Working data =>
########

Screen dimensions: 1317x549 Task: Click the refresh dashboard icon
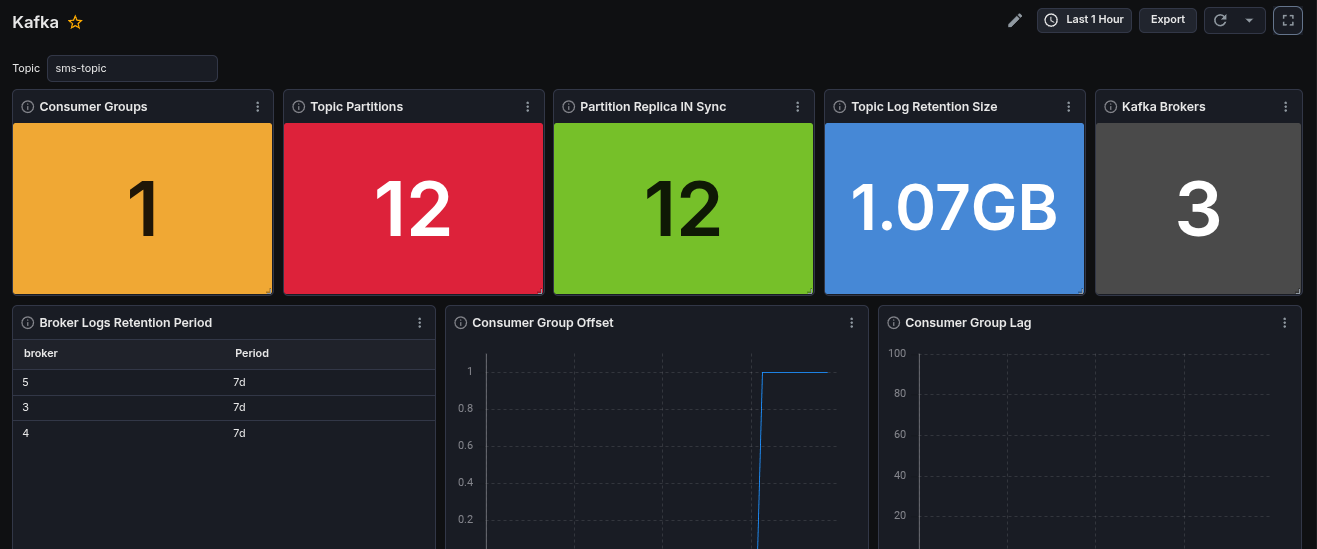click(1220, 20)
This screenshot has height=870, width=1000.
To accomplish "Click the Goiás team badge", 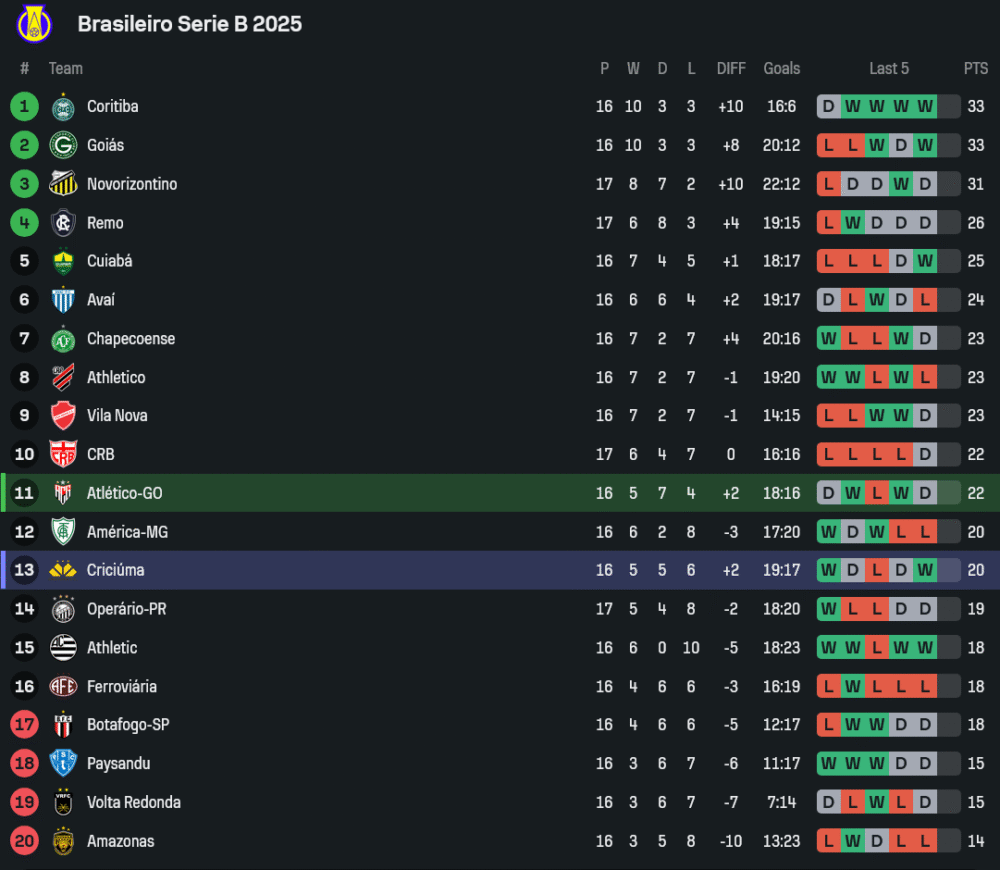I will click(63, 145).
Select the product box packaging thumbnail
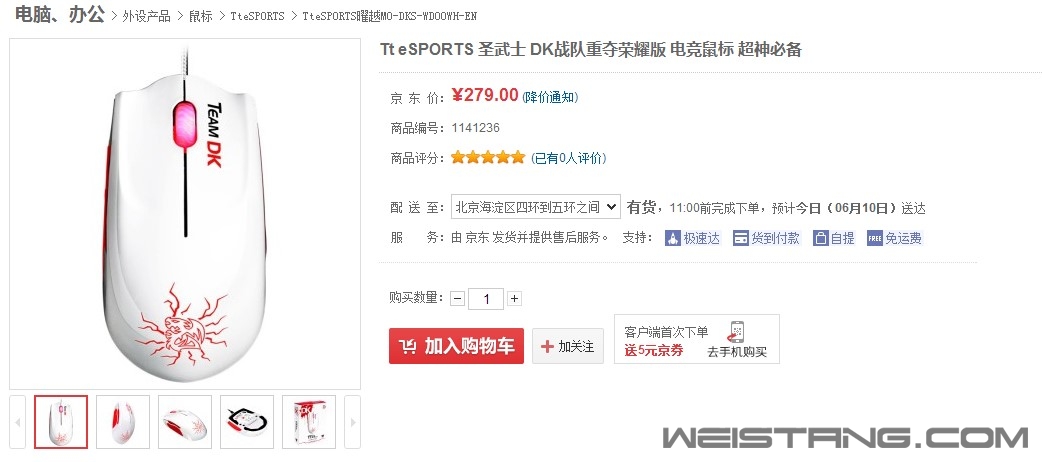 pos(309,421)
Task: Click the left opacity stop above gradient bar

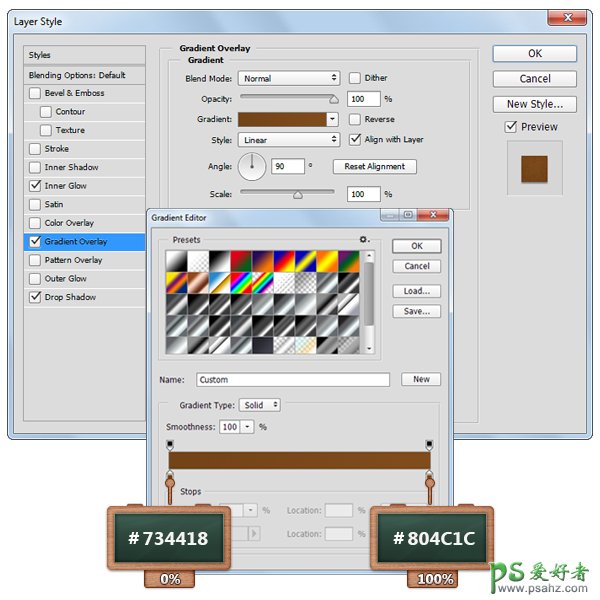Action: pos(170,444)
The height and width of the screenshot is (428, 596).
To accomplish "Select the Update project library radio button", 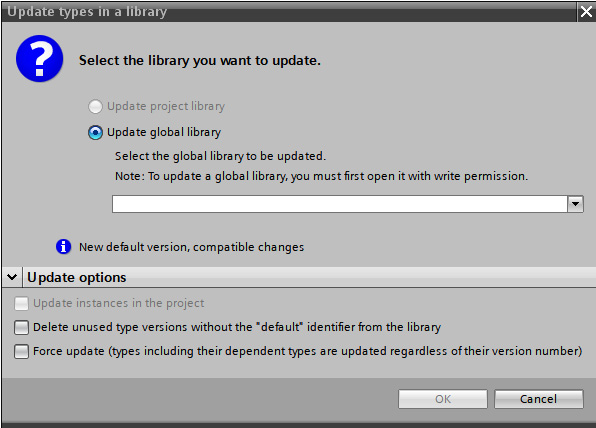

########

Goal => Please give each line, from the one containing "The height and" through the end of the entries, as a row of a Markdown table with the columns "Row" and "Text", skipping blank lines and leaving the pictures out.

Task solution =>
| Row | Text |
|---|---|
| 1 | The height and width of the screenshot is (428, 596). |
| 2 | To accomplish "Select the Update project library radio button",  |